Being around nature can also improve your mood slightly when you’re down.
“If you can be outside, get sunshine or a breeze on your face, be in nature, it helps you remember there is a beautiful world out there,” said Cassandra Vieten, a licensed clinical psychologist and executive director of the John W. Brick Mental Health Foundation.
And if you’re not able to get outside, watching nature videos can remind you. “When you experience awe and wonder if changes your physiology and makes you feel more spacious inside,” Vieten said.
Call a friend
With Zoom fatigue setting in, making a good old-fashioned phone call might be a more satisfying way to connect with someone, according to Lustbader.
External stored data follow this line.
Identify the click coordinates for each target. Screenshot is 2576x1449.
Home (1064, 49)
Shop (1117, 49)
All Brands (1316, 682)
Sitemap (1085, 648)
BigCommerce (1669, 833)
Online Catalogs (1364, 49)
And hearing about their experience with shutdown can help get you out of your own head. It’s no replacement for spending time in person, of course, but it’s still a worthwhile way to relate, commiserate and laugh with someone.
Similarly, performing an act of kindness or reaching out to someone who might be struggling distracts you from getting hung up on your own problems, according to Veiten.
“When you’re stuck inside yourself, one thing that really helps is to specifically do something for someone else,” Veiten said. “Call them and say you were thinking of them, or make a mask for someone and deliver it.”
Acknowledge your feelings.
Recognize that what we’re experiencing is hard for everyone, and you’re not alone, Veiten said. Take time to acknowledge the negative feelings.
“The more you try to control [the way you feel] or shove it away, the more it’s going to fight you later,” Veiten explained. “Allow those feelings of being scared or irritated to come up, notice them, allow them to move through you.”
Lustbader recommended naming your losses or the things that you miss and letting yourself grieve for them. As a next step, you can then ask yourself, “How can I recreate some of those elements that got me going?”
Finding approximations for our old ways of life ― like calling a friend we can’t see in person or having coffee on our fire escape instead of going to a favorite cafe ― are necessary actions to keep us connected and hopeful. While we’re limited in where we can go physically, we can do things to get ourselves in a different place mentally.